I was having a discussion (okay, argument) with Mr. Suspicious last night over what to do with the welfare system.  I’m pretty liberal, I wanted to expand it; he’s solid conservative, and was more interested in concentrating the money we already spend in the hands of the people who needed it the most. I.E, not welfare frauds*.

So, are there any welfare frauds? Him: Yes, and they’re common. Me: Yes, but they’re rare.

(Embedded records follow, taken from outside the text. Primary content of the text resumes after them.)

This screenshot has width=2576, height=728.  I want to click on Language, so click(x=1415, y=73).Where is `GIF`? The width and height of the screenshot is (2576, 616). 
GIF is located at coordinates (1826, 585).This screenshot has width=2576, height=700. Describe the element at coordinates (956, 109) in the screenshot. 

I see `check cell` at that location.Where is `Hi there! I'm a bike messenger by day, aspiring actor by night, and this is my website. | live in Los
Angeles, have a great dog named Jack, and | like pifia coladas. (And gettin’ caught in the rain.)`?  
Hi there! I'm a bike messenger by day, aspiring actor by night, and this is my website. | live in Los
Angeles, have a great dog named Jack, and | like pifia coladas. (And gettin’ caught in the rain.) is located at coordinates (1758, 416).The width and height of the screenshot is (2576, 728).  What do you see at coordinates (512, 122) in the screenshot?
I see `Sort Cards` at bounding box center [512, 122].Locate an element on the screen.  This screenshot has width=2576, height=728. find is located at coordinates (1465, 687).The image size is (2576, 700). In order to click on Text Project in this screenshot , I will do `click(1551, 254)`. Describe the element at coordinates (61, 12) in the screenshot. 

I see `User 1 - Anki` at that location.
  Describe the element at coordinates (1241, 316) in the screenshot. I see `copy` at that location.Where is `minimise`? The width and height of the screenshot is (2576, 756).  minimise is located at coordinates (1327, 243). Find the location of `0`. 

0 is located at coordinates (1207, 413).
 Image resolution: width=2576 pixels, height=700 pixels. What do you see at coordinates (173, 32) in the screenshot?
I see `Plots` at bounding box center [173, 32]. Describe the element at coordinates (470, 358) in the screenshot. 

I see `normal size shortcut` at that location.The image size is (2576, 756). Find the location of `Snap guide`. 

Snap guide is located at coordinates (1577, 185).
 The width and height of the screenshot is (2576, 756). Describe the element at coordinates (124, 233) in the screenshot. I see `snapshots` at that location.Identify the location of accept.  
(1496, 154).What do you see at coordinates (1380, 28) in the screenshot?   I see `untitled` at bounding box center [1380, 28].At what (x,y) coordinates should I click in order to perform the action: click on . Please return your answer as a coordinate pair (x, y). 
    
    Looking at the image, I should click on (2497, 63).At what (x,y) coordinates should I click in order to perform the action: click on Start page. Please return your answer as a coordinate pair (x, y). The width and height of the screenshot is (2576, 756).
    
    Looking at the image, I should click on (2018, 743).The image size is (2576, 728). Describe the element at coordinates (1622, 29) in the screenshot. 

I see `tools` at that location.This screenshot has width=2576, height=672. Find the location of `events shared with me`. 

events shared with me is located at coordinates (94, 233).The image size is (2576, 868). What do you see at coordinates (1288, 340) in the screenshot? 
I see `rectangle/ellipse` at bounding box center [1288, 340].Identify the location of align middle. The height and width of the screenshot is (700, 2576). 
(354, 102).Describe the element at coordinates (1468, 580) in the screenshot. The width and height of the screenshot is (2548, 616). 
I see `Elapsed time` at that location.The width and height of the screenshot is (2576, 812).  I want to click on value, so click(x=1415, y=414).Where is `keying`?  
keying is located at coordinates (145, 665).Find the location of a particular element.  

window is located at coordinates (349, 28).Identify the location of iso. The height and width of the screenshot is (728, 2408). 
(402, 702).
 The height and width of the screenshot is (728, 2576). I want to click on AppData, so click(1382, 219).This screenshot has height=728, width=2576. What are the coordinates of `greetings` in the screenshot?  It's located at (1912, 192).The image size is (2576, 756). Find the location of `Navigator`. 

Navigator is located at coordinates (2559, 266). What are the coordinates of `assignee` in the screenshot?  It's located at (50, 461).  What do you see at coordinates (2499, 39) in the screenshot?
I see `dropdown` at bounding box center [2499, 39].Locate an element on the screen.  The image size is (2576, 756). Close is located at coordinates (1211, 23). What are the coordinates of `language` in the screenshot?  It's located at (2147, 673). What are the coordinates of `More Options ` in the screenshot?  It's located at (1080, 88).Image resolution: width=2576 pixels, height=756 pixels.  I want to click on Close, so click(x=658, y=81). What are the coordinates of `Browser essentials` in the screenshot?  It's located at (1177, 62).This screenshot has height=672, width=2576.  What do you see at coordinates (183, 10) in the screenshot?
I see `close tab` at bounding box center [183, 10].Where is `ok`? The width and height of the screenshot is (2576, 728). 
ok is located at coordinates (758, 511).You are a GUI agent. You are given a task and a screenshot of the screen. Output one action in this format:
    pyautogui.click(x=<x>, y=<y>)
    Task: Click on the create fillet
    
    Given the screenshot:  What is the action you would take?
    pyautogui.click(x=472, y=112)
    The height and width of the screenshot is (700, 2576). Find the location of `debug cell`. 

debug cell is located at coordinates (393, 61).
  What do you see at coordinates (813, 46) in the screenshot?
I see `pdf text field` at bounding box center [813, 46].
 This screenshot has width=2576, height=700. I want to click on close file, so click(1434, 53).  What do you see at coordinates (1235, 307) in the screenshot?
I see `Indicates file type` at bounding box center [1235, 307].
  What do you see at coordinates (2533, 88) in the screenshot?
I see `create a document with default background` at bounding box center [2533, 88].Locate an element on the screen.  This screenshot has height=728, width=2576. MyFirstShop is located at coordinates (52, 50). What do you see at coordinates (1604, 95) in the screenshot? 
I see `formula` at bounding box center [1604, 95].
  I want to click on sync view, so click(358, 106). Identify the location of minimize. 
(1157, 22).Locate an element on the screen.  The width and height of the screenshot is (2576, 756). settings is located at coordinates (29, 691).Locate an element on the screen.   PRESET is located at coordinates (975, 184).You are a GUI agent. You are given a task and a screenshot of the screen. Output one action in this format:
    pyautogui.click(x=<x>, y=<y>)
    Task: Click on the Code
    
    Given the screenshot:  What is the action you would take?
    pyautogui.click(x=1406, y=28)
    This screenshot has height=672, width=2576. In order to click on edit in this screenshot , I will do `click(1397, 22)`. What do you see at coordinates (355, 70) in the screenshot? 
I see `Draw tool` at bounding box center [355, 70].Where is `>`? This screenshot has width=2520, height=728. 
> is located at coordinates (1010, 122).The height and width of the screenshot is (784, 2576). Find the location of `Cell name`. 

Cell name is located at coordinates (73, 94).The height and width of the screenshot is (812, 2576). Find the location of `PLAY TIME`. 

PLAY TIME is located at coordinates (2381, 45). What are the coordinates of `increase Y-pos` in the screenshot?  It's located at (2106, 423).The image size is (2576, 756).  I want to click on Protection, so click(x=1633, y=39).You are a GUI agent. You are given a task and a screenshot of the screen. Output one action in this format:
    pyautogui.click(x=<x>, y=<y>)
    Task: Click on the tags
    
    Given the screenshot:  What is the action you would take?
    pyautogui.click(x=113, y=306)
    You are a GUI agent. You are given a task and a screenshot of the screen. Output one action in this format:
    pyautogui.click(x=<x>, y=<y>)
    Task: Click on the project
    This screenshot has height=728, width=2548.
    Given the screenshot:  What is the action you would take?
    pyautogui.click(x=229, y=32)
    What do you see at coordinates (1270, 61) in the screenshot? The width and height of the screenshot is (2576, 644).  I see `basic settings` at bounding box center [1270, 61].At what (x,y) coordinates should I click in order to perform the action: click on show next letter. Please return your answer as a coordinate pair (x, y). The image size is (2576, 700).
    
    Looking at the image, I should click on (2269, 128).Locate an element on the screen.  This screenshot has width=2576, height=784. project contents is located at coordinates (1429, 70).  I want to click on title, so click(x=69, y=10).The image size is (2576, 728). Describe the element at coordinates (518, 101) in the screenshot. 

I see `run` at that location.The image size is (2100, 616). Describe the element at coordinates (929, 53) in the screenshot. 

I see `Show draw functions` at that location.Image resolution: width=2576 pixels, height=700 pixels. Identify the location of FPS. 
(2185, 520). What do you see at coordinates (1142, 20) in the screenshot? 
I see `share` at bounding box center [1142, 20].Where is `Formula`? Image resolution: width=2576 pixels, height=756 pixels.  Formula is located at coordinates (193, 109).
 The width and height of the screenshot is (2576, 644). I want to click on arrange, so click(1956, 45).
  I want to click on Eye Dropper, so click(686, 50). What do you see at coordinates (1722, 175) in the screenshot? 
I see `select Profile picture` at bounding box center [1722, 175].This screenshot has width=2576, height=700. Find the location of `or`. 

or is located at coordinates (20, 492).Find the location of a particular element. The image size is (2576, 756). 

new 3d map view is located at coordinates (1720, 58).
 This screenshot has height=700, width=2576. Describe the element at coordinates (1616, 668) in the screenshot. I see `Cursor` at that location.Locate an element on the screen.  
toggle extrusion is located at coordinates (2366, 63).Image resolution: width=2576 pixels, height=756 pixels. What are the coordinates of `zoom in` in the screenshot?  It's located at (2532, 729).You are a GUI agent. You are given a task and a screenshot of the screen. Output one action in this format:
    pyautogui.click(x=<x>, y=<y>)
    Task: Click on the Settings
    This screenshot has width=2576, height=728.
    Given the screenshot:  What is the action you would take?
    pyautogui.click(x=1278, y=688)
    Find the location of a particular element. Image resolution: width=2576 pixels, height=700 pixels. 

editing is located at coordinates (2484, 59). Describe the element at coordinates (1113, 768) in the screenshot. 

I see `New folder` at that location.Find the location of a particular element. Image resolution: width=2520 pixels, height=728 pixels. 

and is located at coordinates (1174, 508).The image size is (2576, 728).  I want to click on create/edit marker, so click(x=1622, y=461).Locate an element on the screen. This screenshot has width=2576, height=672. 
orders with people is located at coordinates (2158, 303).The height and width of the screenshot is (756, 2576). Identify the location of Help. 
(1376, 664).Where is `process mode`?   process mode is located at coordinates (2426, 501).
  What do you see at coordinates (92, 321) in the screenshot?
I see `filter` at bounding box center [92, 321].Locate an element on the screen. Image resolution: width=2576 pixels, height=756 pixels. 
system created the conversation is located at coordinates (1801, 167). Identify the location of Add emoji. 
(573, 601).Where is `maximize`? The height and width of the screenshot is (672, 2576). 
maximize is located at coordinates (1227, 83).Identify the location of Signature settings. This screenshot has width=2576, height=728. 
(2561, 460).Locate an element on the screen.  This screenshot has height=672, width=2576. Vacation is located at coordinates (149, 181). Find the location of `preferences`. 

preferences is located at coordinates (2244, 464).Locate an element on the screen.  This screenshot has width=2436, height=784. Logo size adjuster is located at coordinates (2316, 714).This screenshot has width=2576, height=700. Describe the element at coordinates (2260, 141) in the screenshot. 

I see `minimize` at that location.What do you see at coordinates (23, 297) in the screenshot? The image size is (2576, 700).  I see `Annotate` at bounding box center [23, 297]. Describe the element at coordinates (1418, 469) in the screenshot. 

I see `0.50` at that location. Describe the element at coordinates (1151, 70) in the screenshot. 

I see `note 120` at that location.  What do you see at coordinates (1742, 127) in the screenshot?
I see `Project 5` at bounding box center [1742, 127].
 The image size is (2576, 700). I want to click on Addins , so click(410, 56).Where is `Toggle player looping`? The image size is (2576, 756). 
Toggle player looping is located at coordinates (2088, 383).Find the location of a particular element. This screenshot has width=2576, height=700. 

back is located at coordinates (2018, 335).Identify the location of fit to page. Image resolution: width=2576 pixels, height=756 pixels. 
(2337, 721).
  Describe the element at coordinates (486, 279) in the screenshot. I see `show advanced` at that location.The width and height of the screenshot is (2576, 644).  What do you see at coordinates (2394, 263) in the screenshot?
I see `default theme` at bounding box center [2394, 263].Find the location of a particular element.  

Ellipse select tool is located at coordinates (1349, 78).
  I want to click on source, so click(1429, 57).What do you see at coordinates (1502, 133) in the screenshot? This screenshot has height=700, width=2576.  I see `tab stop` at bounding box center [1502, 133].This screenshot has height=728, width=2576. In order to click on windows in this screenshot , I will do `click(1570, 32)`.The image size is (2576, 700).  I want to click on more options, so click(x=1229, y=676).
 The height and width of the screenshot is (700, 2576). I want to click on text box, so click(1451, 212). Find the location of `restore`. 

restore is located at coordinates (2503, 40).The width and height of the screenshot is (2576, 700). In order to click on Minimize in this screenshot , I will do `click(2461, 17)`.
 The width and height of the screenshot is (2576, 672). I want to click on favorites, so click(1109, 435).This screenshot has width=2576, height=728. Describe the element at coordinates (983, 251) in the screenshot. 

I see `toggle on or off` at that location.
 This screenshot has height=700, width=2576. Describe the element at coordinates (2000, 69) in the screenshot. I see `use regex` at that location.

I’m not going to argue that there are none at all. People are complicated, and do things that don’t make sense. I’m arguing that the number of people that do cheat are rare enough it doesn’t make sense to give them their own category.

Obvious Questions:

  1. How many people are definitely frauds?
  2. What do we do with someone if we’re not sure?
  3. How many make “rare” and “common”?

Bonus points!
Say he’s right. What do we do about it?

I mean, the big point is how we tell with any certainty that someone is a fraud. Courts do it all the time. I guess one way to tell would be to see how many people actually get convicted of welfare fraud, and trust that judges/juries know what they’re doing.

*Actually, he used the term “welfare queens”, but that implies that it’s only women doing it, and specifically by using children to get more money. In context, he meant anyone who takes welfare they don’t deserve, so I’m going to say “welfare frauds”.